24    I also accept that there are a number of uses to which the National Police Certificate might have been put. While it would clearly have been desirable for the Certificate to have been given to Mr Stowers on 23 December 2016 (since it predated the delegate’s decision), it would have been unsafe for Mr Stowers to consider that it had been given to him merely to address an oversight when he received it with the 30 May 2017 letter. It could have been relevant to character, although Mr Stowers failed the “character” test under ss 501(6)(a) and (7)(c) by reason of the 22 July 2016 convictions alone. The submissions which Mr Stowers might make to the Minister had to be directed to persuading him that there was “some other reason” for the cancellation decision to be revoked under s 501CA(4)(b)(ii).

25    The 30 May 2017 letter contained not only the more extensive National Police Certificate but also the sentencing remarks made upon Mr Stowersconviction on 22 July 2016 in which the issue of his pattern of offending and the sentencing Judge’s dissatisfaction with his compliance with non-custodial orders were clearly raised. That the Minister might consider these materials relevant to the question of the likelihood of his reoffending was “obviously open” on this material when taken with Part C of the Direction. Mr Stowers was invited to respond to these materials.

26    Counsel for Mr Stowers focussed his argument on his conviction (without penalty) on 23 June 2013 for his failure to comply with a bail undertaking. However, as a matter of grammar and the sense of the paragraph, I do not accept that the Minister’s remarks at [44] of the decision record were addressed only to that matter. The National Police Certificate taken with the 22 July 2016 sentencing remarks raise clearly the issue that Mr Stowers has failed to comply not only with the bail undertaking but with other non-custodial dispositions of his convictions: for instance, driving while disqualified.

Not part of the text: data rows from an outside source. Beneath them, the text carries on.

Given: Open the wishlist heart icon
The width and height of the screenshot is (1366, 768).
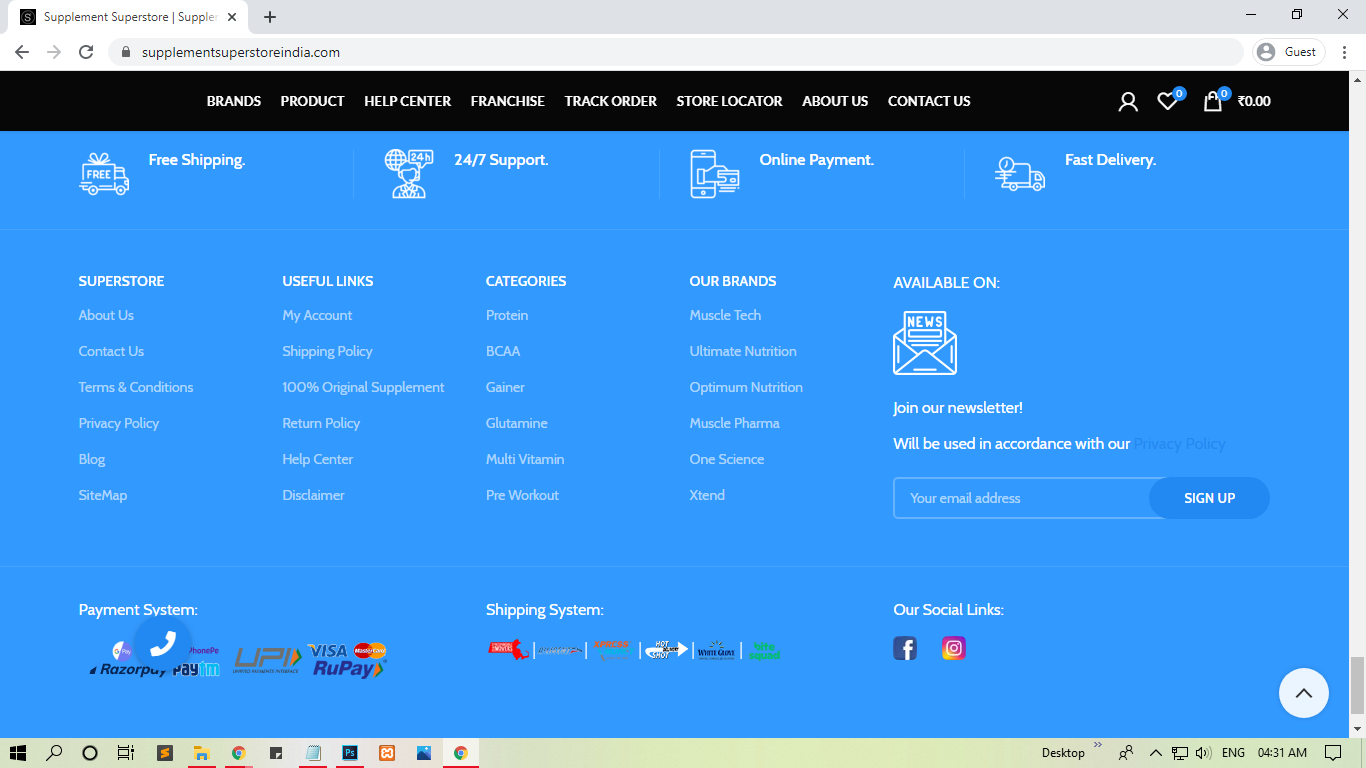Looking at the screenshot, I should click(x=1167, y=101).
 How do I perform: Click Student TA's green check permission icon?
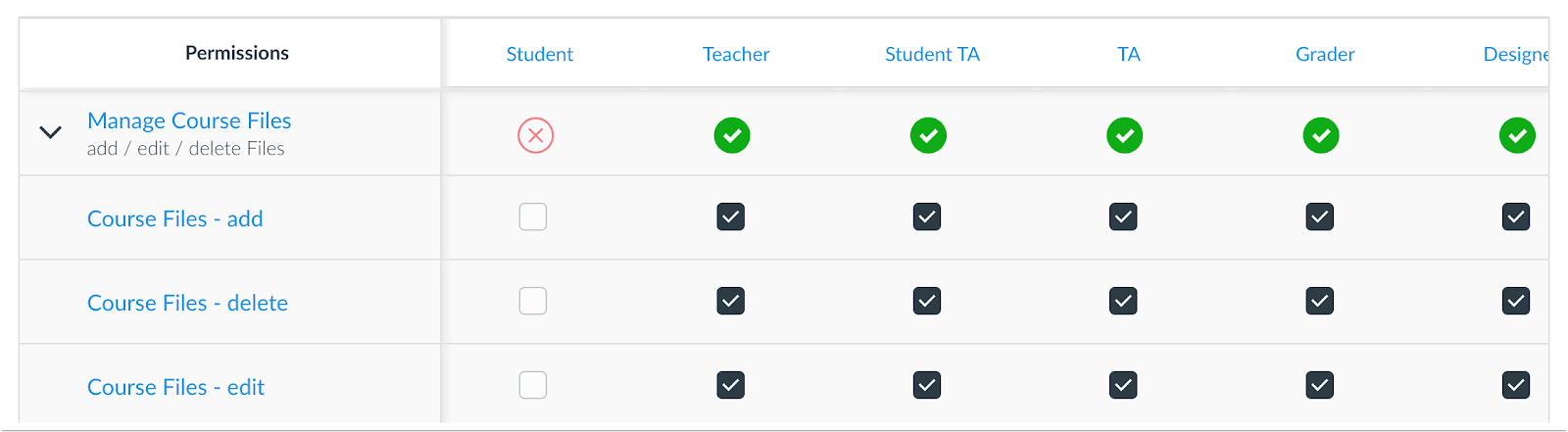click(928, 135)
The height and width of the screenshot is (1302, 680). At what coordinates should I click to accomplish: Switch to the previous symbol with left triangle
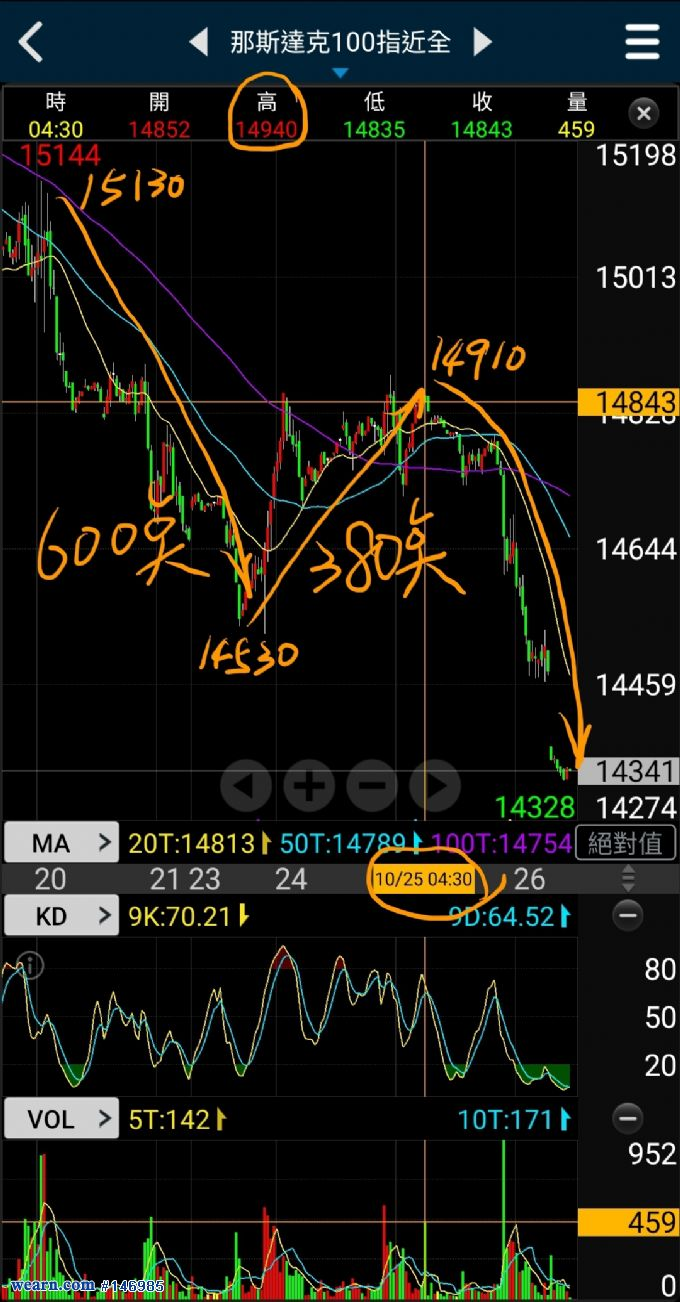198,42
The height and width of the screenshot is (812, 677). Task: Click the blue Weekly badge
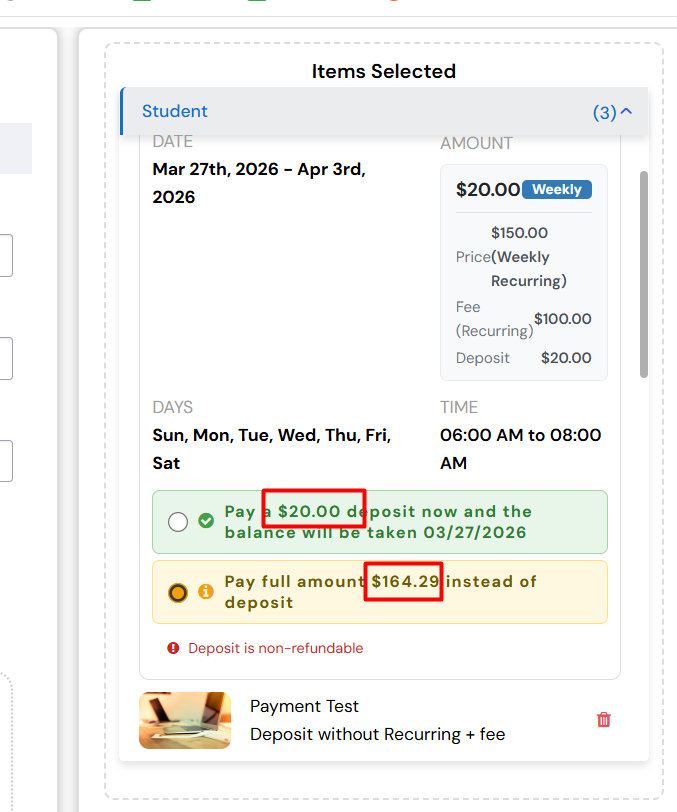[557, 189]
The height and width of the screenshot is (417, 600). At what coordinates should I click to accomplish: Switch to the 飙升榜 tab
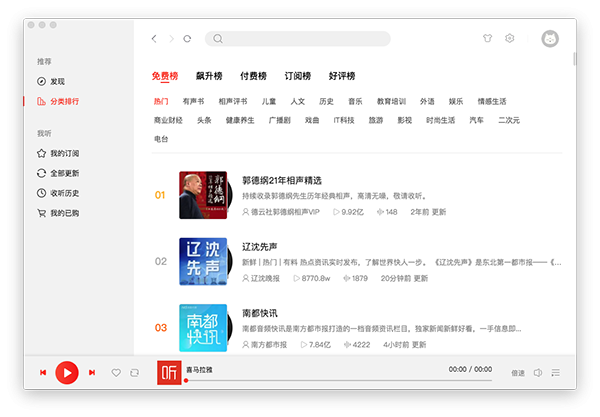click(211, 76)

27    I agree that it would have been preferable if the Department had made reference to his failure to company with judicial orders in the 30 May 2017 letter, as was done with the issue concerning the failure of disclosure in the incoming passenger cards. However, it was obvious that the National Police Certificate contained more information than the Conviction, Sentence and Appeals report and File note which had been included with the documents on 23 December 2016. As Counsel for Mr Stowers conceded, it might be presumed that the National Police Certificate contained material adverse to Mr Stowers. The sentencing Judge’s remarks included with the 30 May 2017 letter were plainly critical and directed to the issue of compliance. The relevance of Part C of the Direction had been drawn to his attention in more than one place in the materials given to Mr Stowers on 23 December 2016. It is clear from cl 13.1(2)(b) and 13.1.2(2)(b) of the Direction that the likelihood of re-offending would be taken into account and both the National Police Certificate and the sentencing remarks went to that issue.

Conclusion

28    Having regard to the reasons set out above, the sole ground of Mr Stowers application has not been made out. Accordingly the application should be dismissed with costs.

29    The Court notes with appreciation that Mr Johnson appeared pro bono on this application.

I certify that the preceding twenty-nine (29) numbered paragraphs are a true copy of the Reasons for Judgment herein of the Honourable Justice Farrell.